Am 31. August ist Gerd Steins, der Präsident des Forums für Sportgeschichte, 75 Jahre alt geworden. Er hat sich dazu ohne Brimborium en familia ins Elbtal zurückgezogen. Seine Verdienste für die Sportgeschichte in Deutschland und speziell auch für Berlin als Sportmetropole sind legendär. Dr. Josef Göhler, langjähriger Vizepräsident des Deutschen Turner-Bundes und Turnexperte, hat den Berliner Berufsschullehrer und ambitionierten Sporthistoriker einmal als einen „Kriminologen der Turngeschichte“ bezeichnet.
Auch international ist Gerd Steins bei Tagungen und wissenschaftlichen Kongressen bekannt geworden, es gibt kaum einen Stein der Sportgeschichte, den er nicht dreimal umgedreht, beschrieben und katalogisiert hat. Davon künden seine Schriften zur Geschichte der Leichtathletik und speziell der Turngeschichte. Sein 1978 veröffentlichtes Buch über den Turnplatz in der Hasenheide hat das Land Berlin 1986 in großer Auflage nachgedruckt. Zur 750-Jahrfeier Berlin 1987 ist das Geschichtsbuch des Berliner Sports „Vom Ritterturnier zum Stadtmarathon“ erschienen. Große Ausstellungen trugen als Kurator seine Handschrift, von der Frankfurter Paulskirche als Ausgangsort der Demokratiebewegung 1983 bis zu Deutschen Turnfesten und Weltmeisterschaften in Berlin. Er ist Herausgeber und Autor der „Sporthistorischen Blätter“, von denen annähernd 30 erschienen sind, darunter auch Fotobände über Jesse-Owens und das Lesebuch zum Fünfzigjährigen des Landessportbundes Berlin.

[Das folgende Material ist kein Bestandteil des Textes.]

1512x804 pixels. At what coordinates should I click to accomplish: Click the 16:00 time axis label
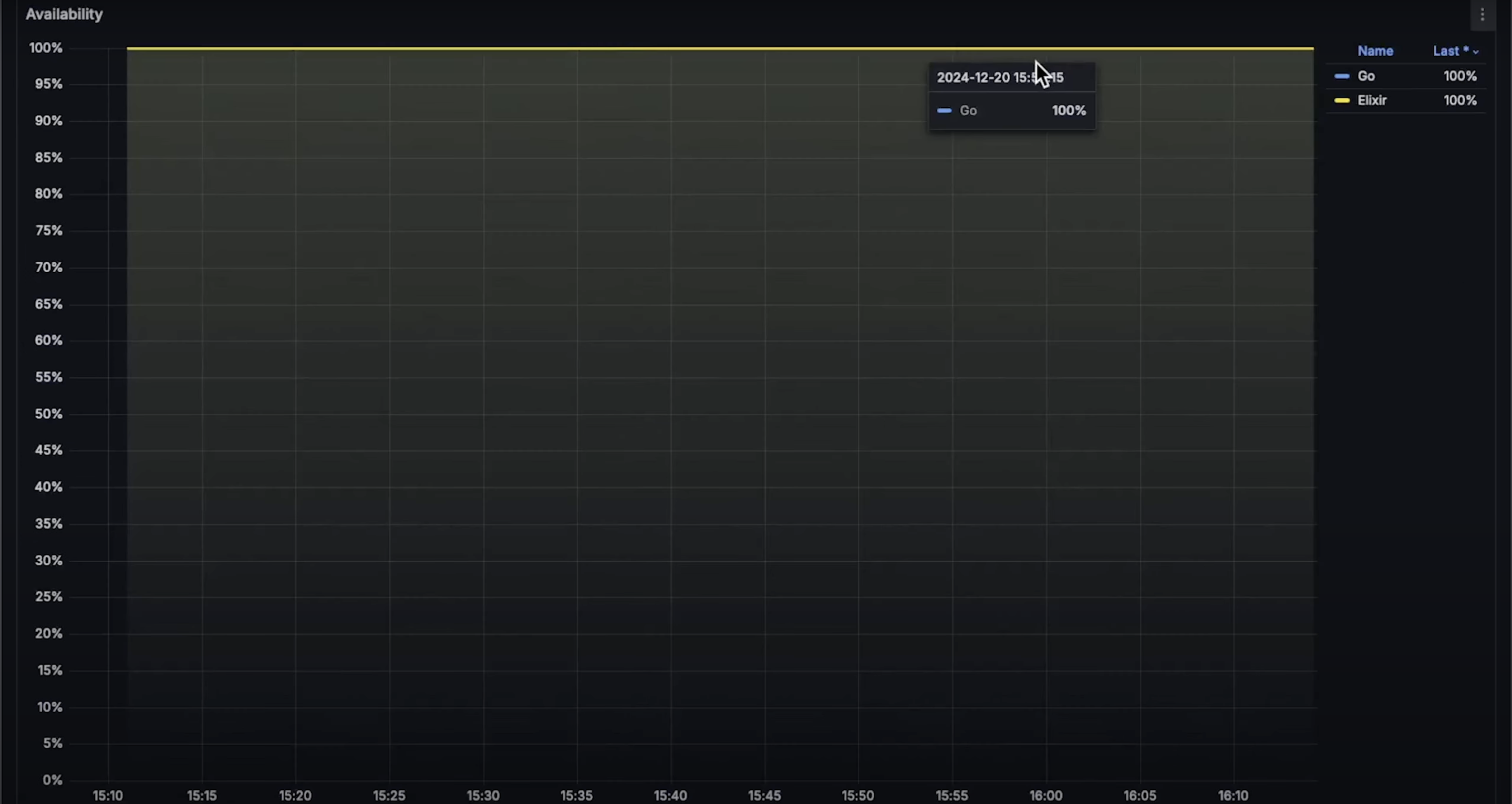(1045, 795)
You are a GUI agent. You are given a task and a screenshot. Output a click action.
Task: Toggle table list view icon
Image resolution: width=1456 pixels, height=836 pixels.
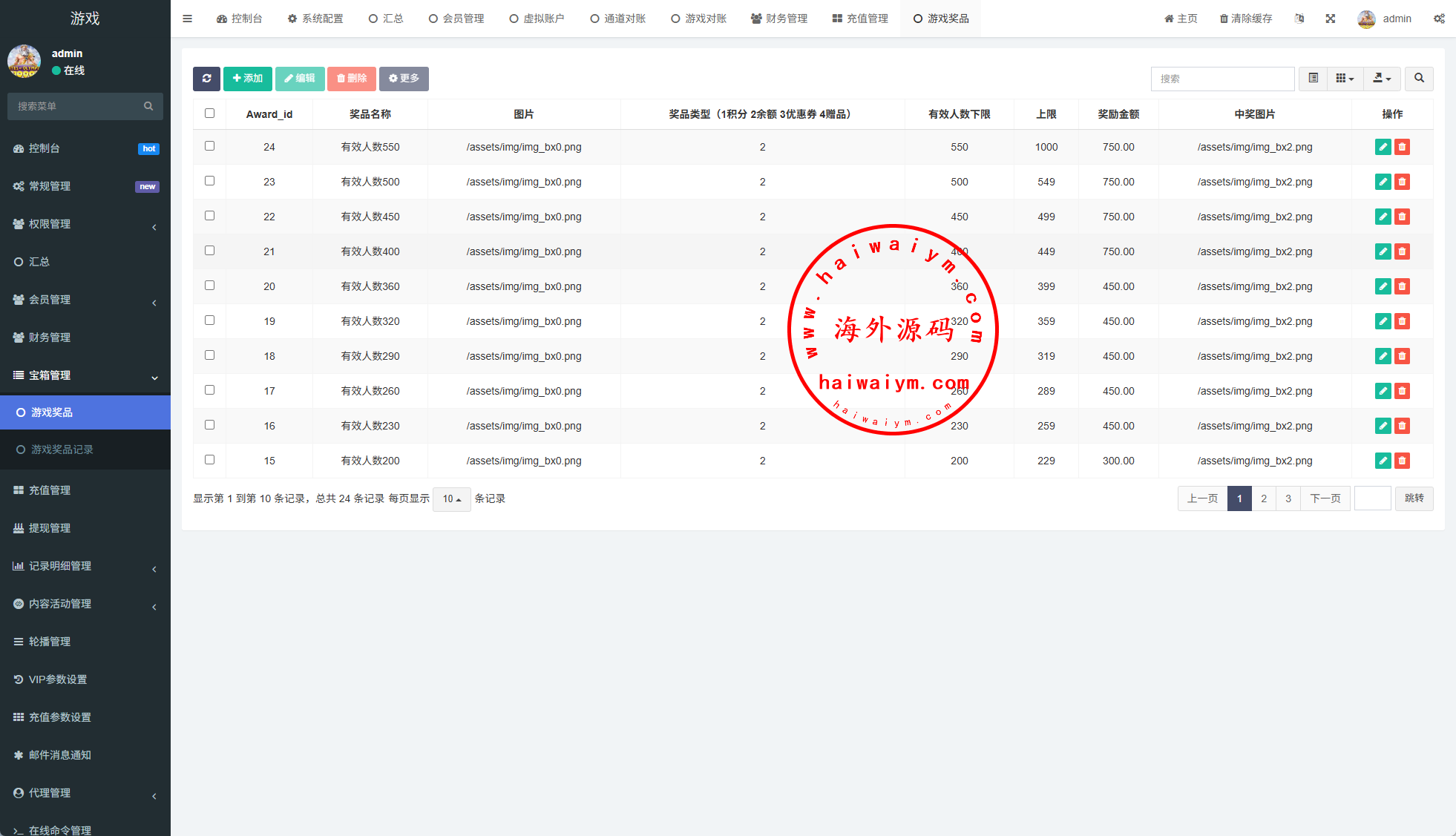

Mit Professor Michael Krüger (Münster) ist er Herausgeber der Schriftenreihe „Geschichte der Körperkultur in Studien und Materialien“, hier ist der vierte Band in Vorbereitung. In englischer Sprache kommen die Marathonschriften des Weltverbandes AIMS hinzu. Ein von ihm mit Horst Milde verfasstes Buch „Immer wieder Marathon!“ ist gerade in Druck gegangen.
Mit Ausstellungen zur jüdischen Sportgeschichte ist Gerd Steins dem Schicksal der Olympiasieger von 1896 Alfred und Gustav Felix Flatow nachgegangen. An einer Wander-Ausstellung und der seit 1986 verliehenen „Flatow-Medaille“ bis hin zur Namensgebung von Sportstätten und Straßen hat er maßgeblich mitgewirkt. Für die vom Senat erstellten „Machbarkeitsstudien“ zum Berliner Olympiagelände hat er Expertisen beigetragen und deutschlandweit darüber referiert, so kürzlich in der Universität Halle.
Seit 19 Jahren ist Gerd Steins ehrenamtlich Präsident des Forums für Sportgeschichte, dem Fördererverein des Sportmuseums Berlin. Seine Vorgänger waren Gerhard Schlegel, Prof. Dr. Arnd Krüger und Prof. Dr. Gertrud Pfister. Ohne sein tatkräftiges Mittun und viele kreative Ideen würde es das Sportmuseum im vereinten Berlin nicht geben. Er hat dafür gekämpft und immer versucht, der Berliner Politik die Bedeutung der Sportgeschichte und eines eigenständigen Museums deutlich zu machen. Er ist seit zehn Jahren Mitglied des vom Senat geschaffenen Beirats des Sportmuseums, der allerdings nur einmal getagt hat und die Vernachlässigung der Sportgeschichte im aktuellen Sportgeschehen der deutschen Hauptstadt zeigt. Gerd Steins ist Mitglied der Turngemeinde von Berlin, des ältesten Sportvereins in Berlin und Brandenburg, und war mehrere Jahre Vorstandsmitglied des Berliner Turn- und Freizeitsportbundes. Die in Freyburg/Unstrut ansässige Jahn-Gesellschaft schätzt ihn als Autor und Kurator. Seit 2009 leitet er das jährlich Jahn-Kolloquium in Lanz b. Lenzen (Brandenburg).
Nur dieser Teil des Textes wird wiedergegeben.